* **Zadania i ćwiczenia**:
1. Zwróć słowo w słowo część tekstu o Jerzym Chrabeckim: wszystko od „Pan Jerzy za” w dół aż po „rozpracowany w szczegółach.”.
2. Jak mógłby brzmieć dalszy ciąg tekstu o Jerzym Chrabeckim? Podejmij go od miejsca, w którym obecnie się kończy.

* **Fragment do przeczytania**:
Rzeczywiście, odnalazłem wyniki mojego rozmówcy. Równo 40 lat temu J. Chrabecki w biegu na 800 m uzyskał bardzo dobry czas 1:52,3 sek, co w tabeli wszech czasów daje mu 29. miejsce. Zajmuje on też wysoką pozycję w biegu na 1000 m i 400 m ppł.

Pan Jerzy za rok odchodzi na emeryturę. Jednak należy sądzić, że w jego aktywnym życiu niewiele się zmieni. Już się cieszy, że będzie miał więcej czasu na realizację swoich pomysłów. Chce rozkręcić Polonijne Igrzyska Niepełnosprawnych. W tym roku wysłał 48 zaproszeń do polskich ambasad i konsulatów na całym świecie. Odzew nie był imponujący, lecz z czasem na pewno wszystko się rozkręci. Tak bywało z każdą inicjatywą. Na przyszły rok już zaplanował Światowy Dzień Rodziców 23-25 czerwca w Dąbrowie Górniczej. To nowe przedsięwzięcie, dla uhonorowania wszystkich rodziców - żyjących i nieżyjących, biologicznych i przybranych, znanych i nieznanych. Idea jest piękna, a program rozpracowany w szczegółach.

* **Prezentowany materiał**:
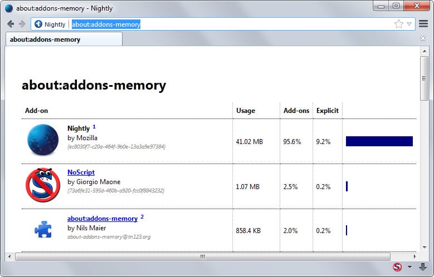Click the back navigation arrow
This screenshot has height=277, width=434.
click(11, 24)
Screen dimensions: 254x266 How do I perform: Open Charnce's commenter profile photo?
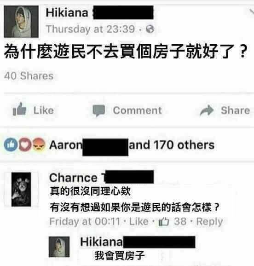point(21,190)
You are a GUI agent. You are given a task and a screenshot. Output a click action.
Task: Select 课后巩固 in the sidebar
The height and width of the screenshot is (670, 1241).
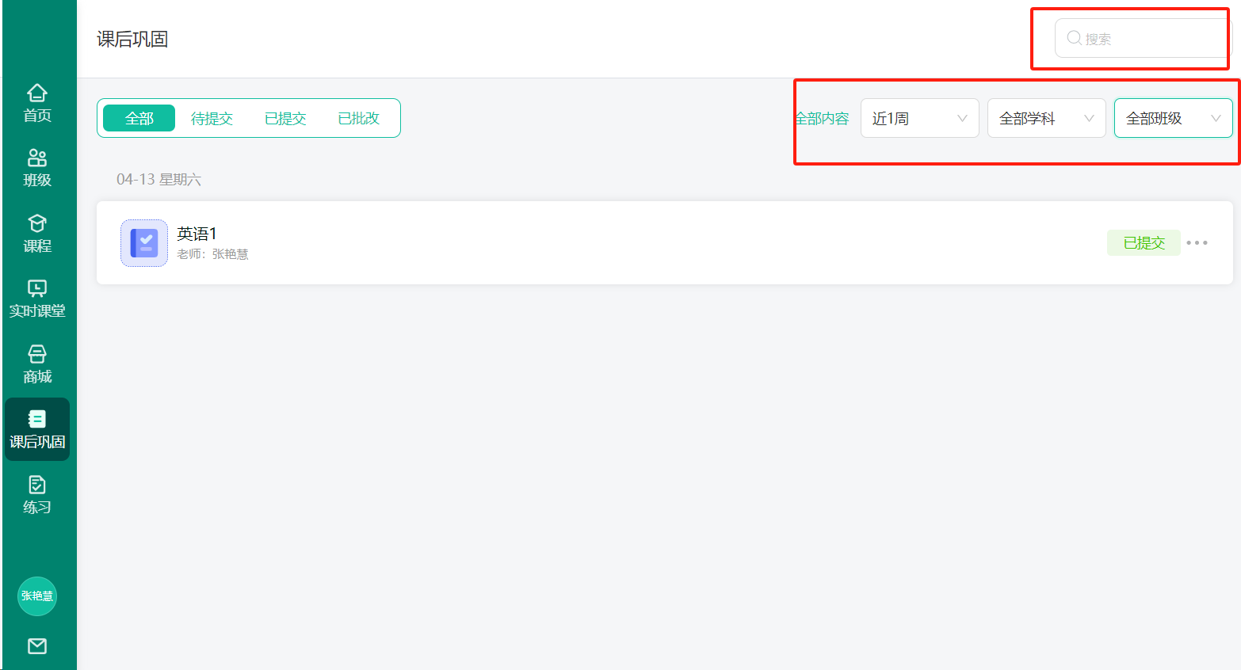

* **Odpowiedzi do zadań**:
1.
Pan Jerzy za rok odchodzi na emeryturę. Jednak należy sądzić, że w jego aktywnym życiu niewiele się zmieni. Już się cieszy, że będzie miał więcej czasu na realizację swoich pomysłów. Chce rozkręcić Polonijne Igrzyska Niepełnosprawnych. W tym roku wysłał 48 zaproszeń do polskich ambasad i konsulatów na całym świecie. Odzew nie był imponujący, lecz z czasem na pewno wszystko się rozkręci. Tak bywało z każdą inicjatywą. Na przyszły rok już zaplanował Światowy Dzień Rodziców 23-25 czerwca w Dąbrowie Górniczej. To nowe przedsięwzięcie, dla uhonorowania wszystkich rodziców - żyjących i nieżyjących, biologicznych i przybranych, znanych i nieznanych. Idea jest piękna, a program rozpracowany w szczegółach.

2.
Aktywność J. Chrabeckiego jest niezwykła. Przebywając w czasie urlopów w Rynicy (stąd pochodzi żona Justyna), zdołał już zorganizować dwa spotkania przedwojennych mieszkańców tej miejscowości. Zdobył adresy, rozesłał zaproszenia, zorganizował dwudniowe spotkania. Mówi: - To było dla nich wielkie przeżycie. Dotychczas przyjeżdżali pojedynczo, nieśmiało zaglądali do kościoła, odnajdowali znane im z dzieciństwa zakątki. Na drugie spotkanie przygotowaliśmy im niespodziankę. Udało nam się odtworzyć część przedwojennego cmentarza. Odkryliśmy kilkanaście grobów, odnaleźliśmy nagrobki, krzyże. Gdy to zobaczyli, to niektórzy się rozpłakali. Teraz już przy każdym spotkaniu będzie część uroczystości na cmentarzu. Za rok szykujemy im kolejną niespodziankę. Zamierzam obok tej słynnej mapy Europy namalować na ścianie (odtworzyć ze zdjęć i widokówek) piękny rynicki pałac, który został rozebrany tuż po wojnie. Uporządkowaliśmy też miejsce przy wielowiekowym dębie, który był ozdobą dawnego parku.